Averting systemic collapse will require levels of leadership, resourcing and agility which appear beyond the compromises of international relations, but corporates are already filling the vacuum.  The IPCC explicitly called on investors and businesses, as well as governments, in launching 6AR.  Private finance is increasingly the universal lubricant easing the sticking points which immobilise public policy.  Companies across the developed world are leading climate initiatives; globalisation extends innovations into even carbon-wedded countries, and corporate networks of relationships amplify their impact across value chains.  Financiers are engaging with shifting market forces away from incentivising consuming finite resources, destroying planetarily-critical habitats and emitting carbon.

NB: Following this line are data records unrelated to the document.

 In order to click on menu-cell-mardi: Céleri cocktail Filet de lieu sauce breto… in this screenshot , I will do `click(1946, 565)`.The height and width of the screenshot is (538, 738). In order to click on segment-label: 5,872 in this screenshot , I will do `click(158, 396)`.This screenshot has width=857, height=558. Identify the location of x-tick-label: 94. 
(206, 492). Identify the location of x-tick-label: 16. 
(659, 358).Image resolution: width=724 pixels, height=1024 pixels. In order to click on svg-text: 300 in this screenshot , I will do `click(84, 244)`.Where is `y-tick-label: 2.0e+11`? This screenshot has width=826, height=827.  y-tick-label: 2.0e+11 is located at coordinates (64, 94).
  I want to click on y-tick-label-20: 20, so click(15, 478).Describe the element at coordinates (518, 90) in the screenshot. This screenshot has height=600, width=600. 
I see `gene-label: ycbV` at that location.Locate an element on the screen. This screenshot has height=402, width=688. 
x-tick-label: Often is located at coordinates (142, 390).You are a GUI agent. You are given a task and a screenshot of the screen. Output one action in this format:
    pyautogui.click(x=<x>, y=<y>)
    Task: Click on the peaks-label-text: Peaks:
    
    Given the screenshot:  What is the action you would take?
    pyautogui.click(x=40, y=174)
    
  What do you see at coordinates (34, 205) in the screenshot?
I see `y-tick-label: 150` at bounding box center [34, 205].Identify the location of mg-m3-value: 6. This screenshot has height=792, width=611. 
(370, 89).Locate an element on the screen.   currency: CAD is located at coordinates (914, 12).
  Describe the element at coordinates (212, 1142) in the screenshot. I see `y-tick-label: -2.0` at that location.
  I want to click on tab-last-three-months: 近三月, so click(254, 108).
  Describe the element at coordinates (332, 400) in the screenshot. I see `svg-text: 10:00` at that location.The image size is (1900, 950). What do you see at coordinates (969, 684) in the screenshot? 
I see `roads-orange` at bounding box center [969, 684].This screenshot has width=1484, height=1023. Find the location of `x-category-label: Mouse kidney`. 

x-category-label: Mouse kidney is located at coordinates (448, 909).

Straddling the gap can be uncomfortable for commercial entities.  Danone’s CEO was axed when its shareholders did not consider the company’s exemplary sustainability efforts to be supporting an ailing share price.  However, the tide of shareholder sentiment has turned, with 2021 boardroom revolutions demanding more climate action, not less.  Headline instances at ExxonMobil, Chevron and others are echoed in shareholder engagements amongst our own clients.  The costs of inaction are increasingly apparent and must be reflected in corporate risk-management to protect shareholder capital.

Yet there are historic opportunities for companies which develop the technologies underpinning the largest industrial revolution since mechanisation.  This too is evident in our advisory work, with individual clients investing over $100m in the transition, undeterred by governmental hesitancy.  Regulation inevitably trails innovation: companies which do not allow their ambitions to be limited by the political context have always been those which have profited most.  Never let a good crisis go to waste.